Generally speaking, the using declaration is safer to use than a using directive because it shows exactly what names you are making available. And if the name conflicts with a local name, the compiler lets you know. The using directive adds all names, even ones you might not need. If a local name conflicts, it overrides the namespace version, and you aren’t warned. Also the open nature of namespaces means that the complete list of names in a namespace might be spread over several locations, making it difficult to know exactly which names you are adding.

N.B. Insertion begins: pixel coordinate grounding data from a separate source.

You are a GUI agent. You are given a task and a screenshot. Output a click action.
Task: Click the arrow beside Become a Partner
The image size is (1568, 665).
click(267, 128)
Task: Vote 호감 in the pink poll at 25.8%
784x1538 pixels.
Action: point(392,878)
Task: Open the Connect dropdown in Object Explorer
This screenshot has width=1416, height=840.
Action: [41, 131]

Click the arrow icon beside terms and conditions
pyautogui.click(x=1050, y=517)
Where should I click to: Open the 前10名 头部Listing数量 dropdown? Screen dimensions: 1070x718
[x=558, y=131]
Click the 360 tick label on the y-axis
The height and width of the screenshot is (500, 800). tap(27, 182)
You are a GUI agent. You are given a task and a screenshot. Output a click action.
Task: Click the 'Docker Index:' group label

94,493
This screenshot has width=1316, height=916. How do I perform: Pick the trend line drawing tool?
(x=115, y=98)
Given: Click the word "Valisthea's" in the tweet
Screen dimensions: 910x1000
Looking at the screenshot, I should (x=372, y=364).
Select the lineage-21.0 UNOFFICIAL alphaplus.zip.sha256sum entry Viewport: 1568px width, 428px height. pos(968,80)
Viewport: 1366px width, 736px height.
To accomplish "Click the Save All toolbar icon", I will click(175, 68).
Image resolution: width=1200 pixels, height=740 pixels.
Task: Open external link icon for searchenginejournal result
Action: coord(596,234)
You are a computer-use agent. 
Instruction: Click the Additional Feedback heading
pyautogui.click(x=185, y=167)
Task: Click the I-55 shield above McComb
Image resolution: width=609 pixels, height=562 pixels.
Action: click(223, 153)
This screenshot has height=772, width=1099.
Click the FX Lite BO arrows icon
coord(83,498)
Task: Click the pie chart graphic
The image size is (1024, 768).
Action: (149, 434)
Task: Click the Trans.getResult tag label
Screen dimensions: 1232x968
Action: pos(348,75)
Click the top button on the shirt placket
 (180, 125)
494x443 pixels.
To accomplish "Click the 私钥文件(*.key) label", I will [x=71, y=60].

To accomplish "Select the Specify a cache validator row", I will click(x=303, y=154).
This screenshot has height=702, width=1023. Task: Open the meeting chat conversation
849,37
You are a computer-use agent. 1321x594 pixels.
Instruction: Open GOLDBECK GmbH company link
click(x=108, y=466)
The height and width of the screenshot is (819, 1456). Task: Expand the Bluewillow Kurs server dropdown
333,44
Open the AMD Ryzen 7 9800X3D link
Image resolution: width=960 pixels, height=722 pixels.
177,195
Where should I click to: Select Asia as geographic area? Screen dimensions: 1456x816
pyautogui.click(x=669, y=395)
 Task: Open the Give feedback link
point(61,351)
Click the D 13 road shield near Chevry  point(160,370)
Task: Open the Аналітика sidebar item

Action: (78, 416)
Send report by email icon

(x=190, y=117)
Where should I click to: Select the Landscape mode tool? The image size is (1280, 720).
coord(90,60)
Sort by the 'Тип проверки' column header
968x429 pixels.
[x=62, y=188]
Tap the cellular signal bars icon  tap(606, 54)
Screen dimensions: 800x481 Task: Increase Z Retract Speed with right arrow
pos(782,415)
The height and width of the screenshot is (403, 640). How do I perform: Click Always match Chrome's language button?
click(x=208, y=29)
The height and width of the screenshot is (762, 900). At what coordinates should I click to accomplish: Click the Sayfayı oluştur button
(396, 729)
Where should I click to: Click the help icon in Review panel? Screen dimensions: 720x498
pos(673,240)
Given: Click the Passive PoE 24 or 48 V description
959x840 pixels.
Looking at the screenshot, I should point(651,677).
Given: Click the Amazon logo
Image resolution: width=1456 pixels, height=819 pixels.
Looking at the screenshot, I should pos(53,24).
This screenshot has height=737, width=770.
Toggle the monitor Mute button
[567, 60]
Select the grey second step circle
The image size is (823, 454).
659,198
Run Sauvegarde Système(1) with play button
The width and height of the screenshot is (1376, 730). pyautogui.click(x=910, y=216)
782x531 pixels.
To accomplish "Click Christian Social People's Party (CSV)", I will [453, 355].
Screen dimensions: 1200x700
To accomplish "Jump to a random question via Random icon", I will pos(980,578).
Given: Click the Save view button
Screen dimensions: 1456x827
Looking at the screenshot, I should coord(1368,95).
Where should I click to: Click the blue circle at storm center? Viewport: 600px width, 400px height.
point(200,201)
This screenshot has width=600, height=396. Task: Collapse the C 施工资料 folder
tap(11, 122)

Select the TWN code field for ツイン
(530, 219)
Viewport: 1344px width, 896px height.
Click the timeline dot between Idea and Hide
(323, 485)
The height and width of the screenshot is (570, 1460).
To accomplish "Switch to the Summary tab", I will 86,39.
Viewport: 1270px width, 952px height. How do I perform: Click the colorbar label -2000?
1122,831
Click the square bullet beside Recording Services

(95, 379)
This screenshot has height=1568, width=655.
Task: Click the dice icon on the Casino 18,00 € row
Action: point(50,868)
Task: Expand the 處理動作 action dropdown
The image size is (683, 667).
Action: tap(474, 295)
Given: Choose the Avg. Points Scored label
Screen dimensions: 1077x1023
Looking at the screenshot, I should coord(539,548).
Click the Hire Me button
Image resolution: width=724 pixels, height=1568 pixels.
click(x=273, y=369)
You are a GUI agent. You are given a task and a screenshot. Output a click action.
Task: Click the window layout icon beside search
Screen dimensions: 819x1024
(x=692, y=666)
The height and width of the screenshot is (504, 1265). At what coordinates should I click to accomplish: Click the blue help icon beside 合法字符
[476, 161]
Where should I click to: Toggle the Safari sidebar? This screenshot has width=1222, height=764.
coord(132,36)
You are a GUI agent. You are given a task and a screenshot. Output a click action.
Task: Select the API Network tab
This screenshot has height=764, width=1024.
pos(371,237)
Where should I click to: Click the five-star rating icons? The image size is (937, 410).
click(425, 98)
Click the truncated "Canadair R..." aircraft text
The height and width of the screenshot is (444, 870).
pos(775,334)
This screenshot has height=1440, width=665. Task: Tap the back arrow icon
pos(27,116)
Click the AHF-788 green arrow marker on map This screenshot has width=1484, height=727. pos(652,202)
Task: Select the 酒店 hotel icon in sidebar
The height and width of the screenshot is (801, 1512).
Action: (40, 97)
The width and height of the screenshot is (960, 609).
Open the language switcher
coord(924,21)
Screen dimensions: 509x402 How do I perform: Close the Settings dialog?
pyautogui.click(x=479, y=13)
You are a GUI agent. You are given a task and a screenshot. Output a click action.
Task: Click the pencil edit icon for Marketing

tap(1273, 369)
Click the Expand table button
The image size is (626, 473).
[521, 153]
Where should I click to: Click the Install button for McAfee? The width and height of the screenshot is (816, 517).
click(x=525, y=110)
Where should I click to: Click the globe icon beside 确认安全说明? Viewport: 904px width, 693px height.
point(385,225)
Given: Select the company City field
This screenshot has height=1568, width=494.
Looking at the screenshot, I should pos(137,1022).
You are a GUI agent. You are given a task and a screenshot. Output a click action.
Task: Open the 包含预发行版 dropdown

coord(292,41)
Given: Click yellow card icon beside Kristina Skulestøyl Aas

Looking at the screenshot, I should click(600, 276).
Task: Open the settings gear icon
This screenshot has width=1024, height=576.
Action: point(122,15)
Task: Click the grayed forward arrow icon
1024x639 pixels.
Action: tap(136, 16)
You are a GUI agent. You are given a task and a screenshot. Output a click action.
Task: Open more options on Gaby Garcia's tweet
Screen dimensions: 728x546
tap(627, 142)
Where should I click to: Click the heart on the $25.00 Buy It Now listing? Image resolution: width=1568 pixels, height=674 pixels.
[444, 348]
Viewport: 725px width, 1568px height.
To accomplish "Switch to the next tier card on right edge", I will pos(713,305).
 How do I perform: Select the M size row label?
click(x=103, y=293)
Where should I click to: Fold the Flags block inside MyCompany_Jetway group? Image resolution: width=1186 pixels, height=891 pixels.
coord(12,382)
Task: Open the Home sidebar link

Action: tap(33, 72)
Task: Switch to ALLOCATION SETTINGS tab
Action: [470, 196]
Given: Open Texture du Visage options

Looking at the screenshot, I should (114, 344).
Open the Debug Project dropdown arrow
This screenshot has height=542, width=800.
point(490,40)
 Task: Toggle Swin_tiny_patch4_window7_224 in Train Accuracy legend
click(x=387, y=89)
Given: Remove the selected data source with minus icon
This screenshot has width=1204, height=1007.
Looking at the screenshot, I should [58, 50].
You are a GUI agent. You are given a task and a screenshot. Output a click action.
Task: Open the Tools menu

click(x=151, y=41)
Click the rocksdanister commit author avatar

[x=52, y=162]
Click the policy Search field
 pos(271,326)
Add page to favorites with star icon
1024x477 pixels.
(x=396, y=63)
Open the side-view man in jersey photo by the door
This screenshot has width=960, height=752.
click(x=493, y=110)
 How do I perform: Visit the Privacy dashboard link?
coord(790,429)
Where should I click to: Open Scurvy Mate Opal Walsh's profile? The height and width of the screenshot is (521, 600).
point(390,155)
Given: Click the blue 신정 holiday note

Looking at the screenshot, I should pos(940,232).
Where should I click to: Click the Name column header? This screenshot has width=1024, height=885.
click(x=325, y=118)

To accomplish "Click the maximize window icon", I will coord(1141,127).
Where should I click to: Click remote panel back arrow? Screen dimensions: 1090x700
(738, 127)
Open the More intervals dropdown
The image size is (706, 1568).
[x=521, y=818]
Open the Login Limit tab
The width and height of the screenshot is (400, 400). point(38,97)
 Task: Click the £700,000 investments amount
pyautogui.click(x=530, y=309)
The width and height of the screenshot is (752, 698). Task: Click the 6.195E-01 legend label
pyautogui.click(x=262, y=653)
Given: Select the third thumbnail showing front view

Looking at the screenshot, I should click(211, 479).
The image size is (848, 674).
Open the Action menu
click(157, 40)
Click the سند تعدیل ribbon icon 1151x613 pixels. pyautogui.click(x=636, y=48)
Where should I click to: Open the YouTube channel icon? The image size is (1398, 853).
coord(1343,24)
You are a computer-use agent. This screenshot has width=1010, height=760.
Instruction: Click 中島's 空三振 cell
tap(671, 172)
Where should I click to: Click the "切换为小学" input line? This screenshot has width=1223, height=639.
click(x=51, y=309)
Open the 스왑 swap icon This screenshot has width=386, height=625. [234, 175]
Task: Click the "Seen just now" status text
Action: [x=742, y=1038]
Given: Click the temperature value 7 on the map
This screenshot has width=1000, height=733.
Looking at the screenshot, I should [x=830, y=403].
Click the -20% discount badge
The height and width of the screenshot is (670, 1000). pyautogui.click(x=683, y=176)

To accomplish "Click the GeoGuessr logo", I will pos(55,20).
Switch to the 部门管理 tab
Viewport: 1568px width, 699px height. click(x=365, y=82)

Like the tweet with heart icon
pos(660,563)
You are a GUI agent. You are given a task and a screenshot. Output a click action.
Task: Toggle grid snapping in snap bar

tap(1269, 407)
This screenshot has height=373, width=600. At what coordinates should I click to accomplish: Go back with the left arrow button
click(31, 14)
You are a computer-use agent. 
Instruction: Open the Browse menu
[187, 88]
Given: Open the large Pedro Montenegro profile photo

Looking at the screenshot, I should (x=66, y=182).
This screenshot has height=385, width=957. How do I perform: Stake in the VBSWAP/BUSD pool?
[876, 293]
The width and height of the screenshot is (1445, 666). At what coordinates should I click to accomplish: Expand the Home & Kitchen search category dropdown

This is the approach used for most of this book’s examples:
#include <iostream>
int main()
{
using namespace std;
First, the iostream header file puts everything in the std namespace. Then, the using directive makes the names available within main(). Some examples do this instead:
#include <iostream>
using namespace std;
int main()
{
This exports everything from the std namespace into the global namespace. The main rationale for this approach is expediency. It’s easy to do, and if your system doesn’t have namespaces, you can replace the first two of the preceding code lines with the original form:
#include <iostream.h>
However, namespace proponents hope that you will be more selective and use either the scope-resolution operator or the using declaration. That is, you shouldn’t use the following:
using namespace std; // avoid as too indiscriminate
int x;
std::cin >> x;
std::cout << x << std::endl;
Or you could use this:
using std::cin;
using std::cout;
using std::endl;
int x;
cin >> x;
cout << x << endl;
You can use nested namespaces, as described in the following section, to create a namespace that holds the using declarations you commonly use.
More Namespace Features
You can nest namespace declarations, like this:
namespace elements
{
namespace fire
{
int flame;
...
}
float water;
}
In this case, you refer to the flame variable as elements::fire::flame. Similarly, you can make the inner names available with this using directive:
using namespace elements::fire;
Also you can use using directives and using declarations inside namespaces, like this:
namespace myth
{
using Jill::fetch;
using namespace elements;
using std::cout;
using std::cin;
}
Suppose you want to access Jill::fetch. Because Jill::fetch is now part of the myth namespace, where it can be called fetch, you can access it this way:
std::cin >> myth::fetch;
Of course, because it is also part of the Jill namespace, you still can call it Jill::fetch:
std::cout << Jill::fetch; // display value read into myth::fetch
Or you can do this, provided that no local variables conflict:
using namespace myth;
cin >> fetch; // really std::cin and Jill::fetch
Now consider applying a using directive to the myth namespace. The using directive is transitive. We say that an operation op is transitive if A op B and B op C implies A op C. For example, the > operator is transitive. (That is, A bigger than B and B bigger than C implies A bigger than C.) In this context, the upshot is that the following statement places both the myth and the elements namespaces in scope:
using namespace myth;
This single directive has the same effect as the following two directives:
using namespace myth;
using namespace elements;
You can create an alias for a namespace. For example, suppose you have a namespace defined as follows:
namespace my_very_favorite_things { ... };
You can make mvft an alias for my_very_favorite_things by using the following statement:
namespace mvft = my_very_favorite_things;
You can use this technique to simplify using nested namespaces:
namespace MEF = myth::elements::fire;
using MEF::flame;
Unnamed Namespaces
You can create an unnamed namespace by omitting the namespace name:
namespace // unnamed namespace
{
int ice;
int bandycoot;
}
This code behaves as if it were followed by a using directive; that is, the names declared in this namespace are in potential scope until the end of the declarative region that contains the unnamed namespace. In this respect, names in an unnamed namespace are like global variables. However, if a namespace has no name, you can’t explicitly use a using directive or using declaration to make the names available elsewhere. In particular, you can’t use names from an unnamed namespace in a file other than the one that contains the namespace declaration. This provides an alternative to using static variables with internal linkage. Suppose, for example, you have this code:
static int counts; // static storage, internal linkage
int other();
int main()
{
...
}
int other()
{
...
}
The namespace approach is to do this instead:
namespace
{
int counts; // static storage, internal linkage
}
int other();
int main()
{
...
}
int other()
{
...
}